## YOUR INSTRUCTIONS:
Copy every record that follows, word for word.

--

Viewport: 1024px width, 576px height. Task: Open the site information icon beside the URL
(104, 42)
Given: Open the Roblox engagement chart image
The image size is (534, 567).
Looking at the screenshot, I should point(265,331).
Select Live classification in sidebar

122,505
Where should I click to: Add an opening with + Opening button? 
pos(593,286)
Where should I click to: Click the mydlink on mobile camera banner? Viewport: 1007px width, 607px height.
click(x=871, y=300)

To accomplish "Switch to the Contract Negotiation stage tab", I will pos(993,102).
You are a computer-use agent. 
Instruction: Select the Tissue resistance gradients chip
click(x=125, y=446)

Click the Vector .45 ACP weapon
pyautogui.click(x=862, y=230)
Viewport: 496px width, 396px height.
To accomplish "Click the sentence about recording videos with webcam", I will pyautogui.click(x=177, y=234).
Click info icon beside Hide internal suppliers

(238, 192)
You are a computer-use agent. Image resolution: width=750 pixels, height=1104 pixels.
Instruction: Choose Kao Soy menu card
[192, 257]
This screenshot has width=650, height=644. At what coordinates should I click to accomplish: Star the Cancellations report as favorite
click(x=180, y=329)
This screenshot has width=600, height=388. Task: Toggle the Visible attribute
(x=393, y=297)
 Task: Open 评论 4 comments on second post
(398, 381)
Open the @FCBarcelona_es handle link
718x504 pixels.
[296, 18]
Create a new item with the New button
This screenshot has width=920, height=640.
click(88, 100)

--

## RESPONSE TO THE EXERCISE:
Viewport: 1024px width, 576px height. Task: Open the site information icon beside the URL
(104, 42)
Given: Open the Roblox engagement chart image
The image size is (534, 567).
Looking at the screenshot, I should point(265,331).
Select Live classification in sidebar

122,505
Where should I click to: Add an opening with + Opening button? 
pos(593,286)
Where should I click to: Click the mydlink on mobile camera banner? Viewport: 1007px width, 607px height.
click(x=871, y=300)

To accomplish "Switch to the Contract Negotiation stage tab", I will pos(993,102).
You are a computer-use agent. 
Instruction: Select the Tissue resistance gradients chip
click(x=125, y=446)

Click the Vector .45 ACP weapon
pyautogui.click(x=862, y=230)
Viewport: 496px width, 396px height.
To accomplish "Click the sentence about recording videos with webcam", I will pyautogui.click(x=177, y=234).
Click info icon beside Hide internal suppliers

(238, 192)
You are a computer-use agent. Image resolution: width=750 pixels, height=1104 pixels.
Instruction: Choose Kao Soy menu card
[192, 257]
This screenshot has width=650, height=644. At what coordinates should I click to accomplish: Star the Cancellations report as favorite
click(x=180, y=329)
This screenshot has width=600, height=388. Task: Toggle the Visible attribute
(x=393, y=297)
 Task: Open 评论 4 comments on second post
(398, 381)
Open the @FCBarcelona_es handle link
718x504 pixels.
[296, 18]
Create a new item with the New button
This screenshot has width=920, height=640.
click(88, 100)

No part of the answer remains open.